Four papers on transcatheter aortic valve implantation (TAVI) demonstrate that this procedure remains under intense scrutiny and that operators continue to strive for optimal treatment for all patients with aortic valve disease. I have provided what I hope is a reasoned overview of the “newest” TAVI complication: delayed coronary obstruction. Yoon et al and Nakashima and Watanabe review data relating to TAVI procedures for bicuspid aortic valves and for small anatomy, respectively. In the absence of any definitive trial data regarding coronary revascularisation in TAVI candidates, an update of available evidence and experience from Cao et al is welcome.

Transcatheter treatment of mitral valve disease is certainly at an early stage of development but Eng and Wang provide an excellent review of transcatheter mitral valve replacement for post-surgical mitral failures, a procedure that for many will be the entry point to transcatheter mitral interventions and a procedure that all structural services are now being asked to undertake.

=== Complete the following ===
**1)** Duplicate the section of the transcatheter valve overview that begins at "Transcatheter treatment of" and stops after "asked to undertake.".
**2)** Pick up the transcatheter valve overview after its final sentence and continue writing it.

(Dataset entries)
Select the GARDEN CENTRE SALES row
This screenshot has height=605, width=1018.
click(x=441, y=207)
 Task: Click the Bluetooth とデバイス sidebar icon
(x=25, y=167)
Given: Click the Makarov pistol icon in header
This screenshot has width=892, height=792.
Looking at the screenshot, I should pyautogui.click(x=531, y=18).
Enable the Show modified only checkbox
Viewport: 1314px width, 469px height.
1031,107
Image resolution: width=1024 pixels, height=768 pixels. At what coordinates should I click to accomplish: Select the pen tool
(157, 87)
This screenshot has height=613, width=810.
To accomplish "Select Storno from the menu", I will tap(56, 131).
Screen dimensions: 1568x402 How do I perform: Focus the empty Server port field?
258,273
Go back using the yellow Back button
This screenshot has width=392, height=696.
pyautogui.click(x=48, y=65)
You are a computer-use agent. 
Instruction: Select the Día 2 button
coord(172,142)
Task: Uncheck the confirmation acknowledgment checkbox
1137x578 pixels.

=== Answers for the tasks ===
**1)**
Transcatheter treatment of mitral valve disease is certainly at an early stage of development but Eng and Wang provide an excellent review of transcatheter mitral valve replacement for post-surgical mitral failures, a procedure that for many will be the entry point to transcatheter mitral interventions and a procedure that all structural services are now being asked to undertake.

**2)**
Finally, cardiogenic shock has always been a feared complication of cardiac disease – and of cardiac interventions – but its treatment outside of transplantation centres has only relatively recently been approached in a scientific and systematic fashion. Truesdell et al tell us how lessons learnt in the heat of battle can be applied to our approach to the treatment of what remains a frequently fatal condition.